Not unlike fusion energy, wave energy (which is the most significant source of marine or ocean energy, a group which also includes tidal & currents, salinity and thermal energy) has been on the brink of a breakthrough for many years. While writing this article I revisited the earlier work we have done in this sector, and realized that the adoption of wave energy has significantly trailed our 2008 estimates. At the time, we predicted a global installed capacity of 50MW in 2011, significantly above the 10MW that were actually installed. Our 2015 estimates now also seem overly bullish when compared with IEA’s latest forecasts (Exhibit 1).

Exhibit 1 - Comparison of 2008 and 2010 global wave energy installed capacity forecasts (MW)

Apart from the typically wide error margins of this type of forecasts (which we discuss here), where have we (and most of the industry) gone wrong? 

The blame is usually put on the 2008 financial system meltdown and subsequent credit crunch, but the problem could actually have been too much money, or at least the wrong kind of money. In 2008 close to 3B$ were injected in the marine & small hydro sector through Mergers & Acquisitions (a 149% increase over 2007), compared to only 0,3B$ through Venture Capital and Private Equity (Exhibit 2). This provides an M&A to VC/PE ratio of 10:1, the second highest in the renewable energy sector that year (the highest was in the wind sector, where consolidation of the onshore industry drove record-high M&A transactions).

Exhibit 2 - Venture Capital, Private Equity and Merger & Acquisition investments in renewable energy (2008)

 VC/PE and M&A money serve different purposes: the former is predominantly used to research & develop a technology, while the latter is used to scale it up (Exhibit 3). 

 Exhibit 3 - Typical investor profiles for different renewable energy maturity stages

At a time where wave energy was still trying to overcome important technological and engineering obstacles (Exhibit 4), having 10 times more M&A money than VC/PE money might have rushed the technology into larger-scale deployments, hurting both investors and investees.

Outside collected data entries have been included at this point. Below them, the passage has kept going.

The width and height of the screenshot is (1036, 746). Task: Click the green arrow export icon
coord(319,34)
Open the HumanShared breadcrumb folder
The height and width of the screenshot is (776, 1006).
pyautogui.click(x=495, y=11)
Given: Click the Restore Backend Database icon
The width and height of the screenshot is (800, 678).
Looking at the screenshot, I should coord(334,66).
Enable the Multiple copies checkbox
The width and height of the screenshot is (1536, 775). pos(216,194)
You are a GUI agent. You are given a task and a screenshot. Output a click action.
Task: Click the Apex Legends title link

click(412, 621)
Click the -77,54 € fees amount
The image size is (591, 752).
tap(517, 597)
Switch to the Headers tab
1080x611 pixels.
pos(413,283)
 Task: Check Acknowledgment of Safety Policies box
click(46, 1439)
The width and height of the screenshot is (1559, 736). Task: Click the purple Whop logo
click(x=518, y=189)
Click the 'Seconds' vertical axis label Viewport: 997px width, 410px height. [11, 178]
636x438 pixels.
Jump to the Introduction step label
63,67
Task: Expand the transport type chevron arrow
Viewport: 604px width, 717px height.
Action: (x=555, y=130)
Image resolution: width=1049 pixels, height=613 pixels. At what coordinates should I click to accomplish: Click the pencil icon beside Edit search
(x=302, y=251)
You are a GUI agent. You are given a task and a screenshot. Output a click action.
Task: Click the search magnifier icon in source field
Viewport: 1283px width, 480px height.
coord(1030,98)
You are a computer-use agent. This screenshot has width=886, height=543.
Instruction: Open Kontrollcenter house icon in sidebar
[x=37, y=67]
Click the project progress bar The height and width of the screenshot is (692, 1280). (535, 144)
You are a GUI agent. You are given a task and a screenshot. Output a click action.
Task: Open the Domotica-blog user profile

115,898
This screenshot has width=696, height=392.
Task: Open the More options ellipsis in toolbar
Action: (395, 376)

 Exhibit 4 - Sample of reported issued in deployed wave energy devices

The rise of offshore wind was also not trouble-free. Its first installments used turbines originally designed for onshore applications, not for the much harsher marine conditions. As a result, and just as with wave energy, these systems would often break down, resulting in downtime that could span across several months, before sea conditions allowed for access to the platform.

However, four years have passed, and wave energy and offshore wind energy are now at two very different stages (Exhibit 5). Offshore wind turbine manufacturers have successfully developed models that can withstand harsh marine conditions, and the sector is poised for strong growth, fueled by the shrinking availability of suitable onshore sites, and by the development of technology that broadens the range of suitable offshore sites (such as floating platforms for deep-sea deployments).

 Exhibit 5 - Comparison of wave energy and offshore wind installed capacity forecasts (MW)

Does this mean wave energy will eventually disappear, trampled by offshore wind? Not necessarily. These technologies share the same space (water) but harness energy from different sources (wave vs. wind), which means that wave energy can at least evolve to become a viable option for locations where wave resources are better than wind resources. There is also a degree of complementarity between both technologies (e.g. a hybrid wave/wind park can share grid connections and other infrastructures, diluting capital and operational costs), which could help wave energy to piggyback on the success of offshore wind.

Whether this happens or not will largely depend on the wave energy sector’s ability to: i) solve the current technological and engineering obstacles; and ii) attract the right type of investors to do so.